Set exercise 1
Reproduce the passage of the railway comparison text from "A comparison of" to "abolish wagonload traffic.".
Set exercise 2
Render the following sentence from the railway comparison text into French: "The sorting process (called reclassification) is very expensive and time-consuming."
Set exercise 3
Write the next part of the railway comparison text, starting after its final sentence.

Document extract
== == ==

A comparison of North American and European railway systems

Railway is one of the most important modes for freight transport nearly all over the world. More than nine trillion of ton kilometers were transported by railway worldwide in 2010 [8]. The relevance of railway freight traffic is still growing due to economic and ecological reasons. North American railway companies can profit from this development and run their freight business very successfully. In contrast, European railroad traffic is confronted with strong economic issues. Especially, the pressure on wagonload traffic has been increasing in the last years, so that some European countries have already begun to abolish wagonload traffic.

In this paper we will analyze the impact of systemic differences in railway freight traffic between North America and Europe. We will focus on tactical planning processes and formulate thesises concerning decision support systems. We want to figure out how economic circumstances influence the decision process. A survey on scientific literature about certain tactical planning aspects will point out which methods from North American railway systems can be transferred to Europe.

Section 2 provides information about planning processes in wagonload traffic in general, followed by a survey with annotations in Section 3. Section 4 deals with infrastructural and conceptional differences between North American and European Railroad traffic. At last, we formulate our conclusions about European railroad models, which are the main contribution of this paper.

We focus on planning problems arising from wagonload traffic, which functions as follows: A customer wants to transport a small group of wagons from A to B by train. The number of wagons is too small to justify direct transport. Therefore, it is necessary to bundle them with wagons from other origin-destination-pairs (relations) for certain parts of their routes. Trains can be separated and sorted to new trains in classification and marshalling yards which are distributed all over the railway network. The sorting process (called reclassification) is very expensive and time-consuming. Hence, it is necessary to balance reclassifications and transport distance. Transport costs per kilometer depend on several factors, e.g., personnel, energy and infrastructural costs.

Several aspects of wagonload traffic have to be managed by railway operators. According to Assad [2], they are usually categorized into three time horizons: strategic, tactical and operational decisions. The strategic decisions are mainly infrastructural decisions like yard allocation or building new tracks. The tactical horizon deals with the composition of wagons to trains, routing of aggregated wagon flows and mid-term personnel planning. Timetabling, track and locomotive scheduling, empty car distribution and yard control belong to the operational decisions in railroad freight traffic. The planning steps are often arranged hierarchically. Nevertheless, there are examples for integrated planning approaches, e.g. by Zhu et al. in [15].

== == ==

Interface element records
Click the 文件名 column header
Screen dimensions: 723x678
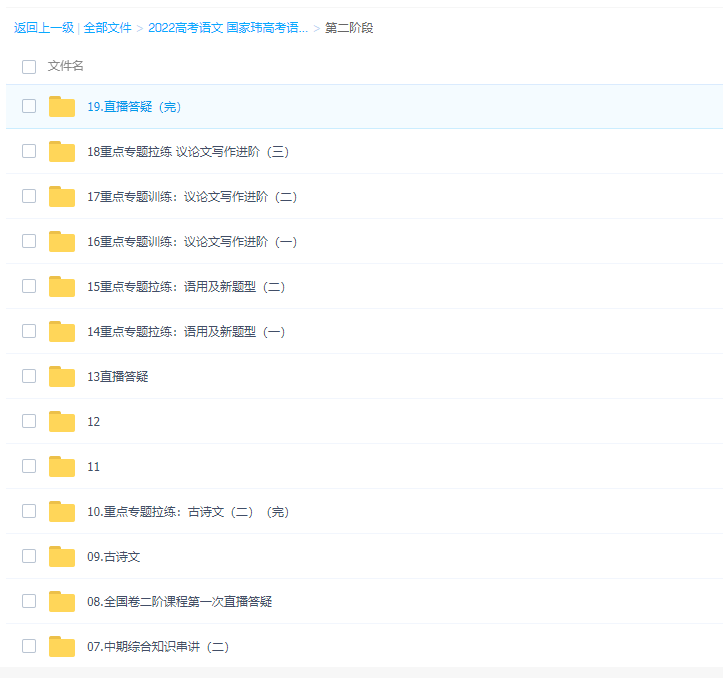point(66,66)
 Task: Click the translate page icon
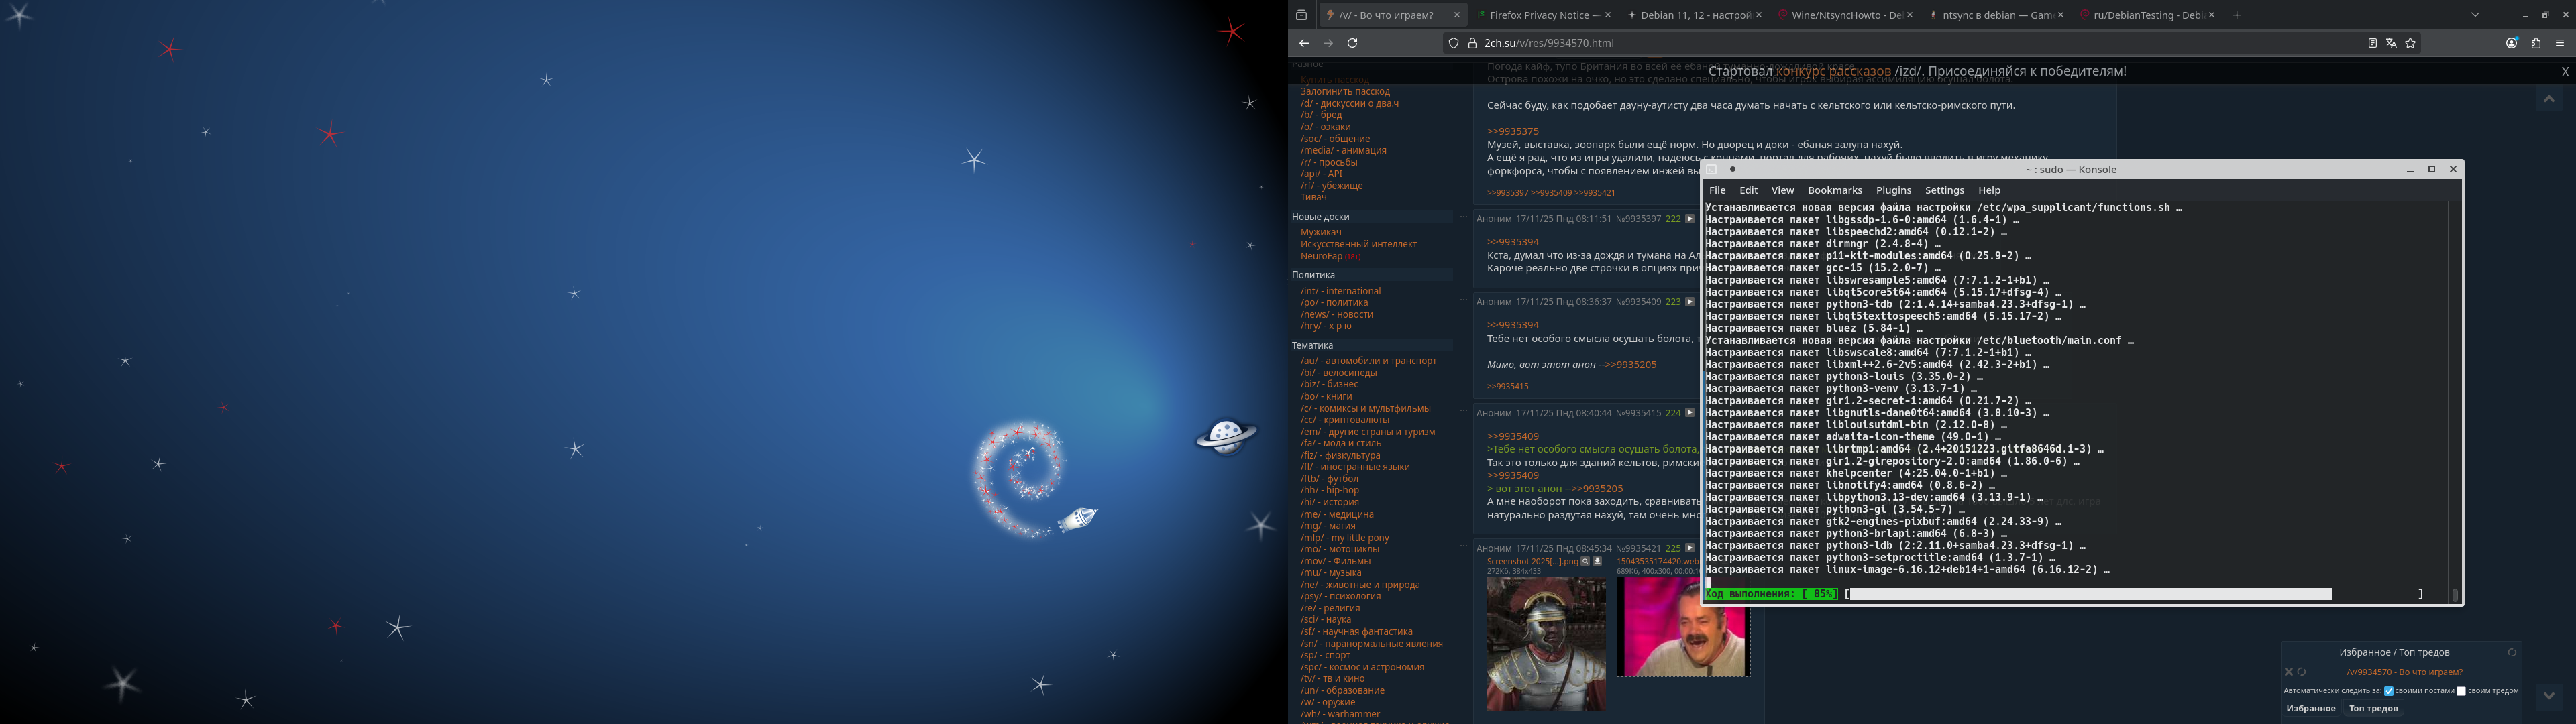(x=2391, y=43)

== == ==

Task answer 1
A comparison of North American and European railway systems

Railway is one of the most important modes for freight transport nearly all over the world. More than nine trillion of ton kilometers were transported by railway worldwide in 2010 [8]. The relevance of railway freight traffic is still growing due to economic and ecological reasons. North American railway companies can profit from this development and run their freight business very successfully. In contrast, European railroad traffic is confronted with strong economic issues. Especially, the pressure on wagonload traffic has been increasing in the last years, so that some European countries have already begun to abolish wagonload traffic.

Task answer 2
Le processus de tri (appelé reclassement) est très coûteux et chronophage.

Task answer 3
This section will summarize scientific literature about the Blocking Problem, which was defined above. Our survey differs from former surveys about this field of research, like e.g., by Toth and Vigo [7], because it stresses certain aspects that will be necessary for our comparison of North American and European planning problems in railway freight traffic.

Railroad networks can be modelled as directed graphs. The network nodes mark stations or yards in the physical network, while arcs represent the railway connections between them. This modelling approach is the base of all models presented in this section.

We listed typical constraints of the considered problem in Table 1. The objective functions of the models are discussed below. The property ’split table’ is marked if the model allows to split the wagonflow of particular relations and send its wagons along more than one path to its destination. The so called consolidation effect, which was already described by Assad [2], Fuegenschuh [9] and Voll [14] is denoted in the second row. It will turn out to be a key aspect in our comparison of North American and European models. ‘Time limit’ means a constraint restricting the maximal travel time for each wagon. ‘Maximal block lengths’ and ‘maximal block weights’ are self-explaining. The ‘arc capacity’ is a restriction either on the number of wagons or the number of trains on an arc. The last constraint type mentioned is ‘pure strategy’. This is a special condition which is used, e.g., in German railroad traffic. It forces wagons with the same destination which meet each other in a node to use a common route for the rest of their journey. It is equivalent to the condition that there is exactly one path from each node to a particular sink node.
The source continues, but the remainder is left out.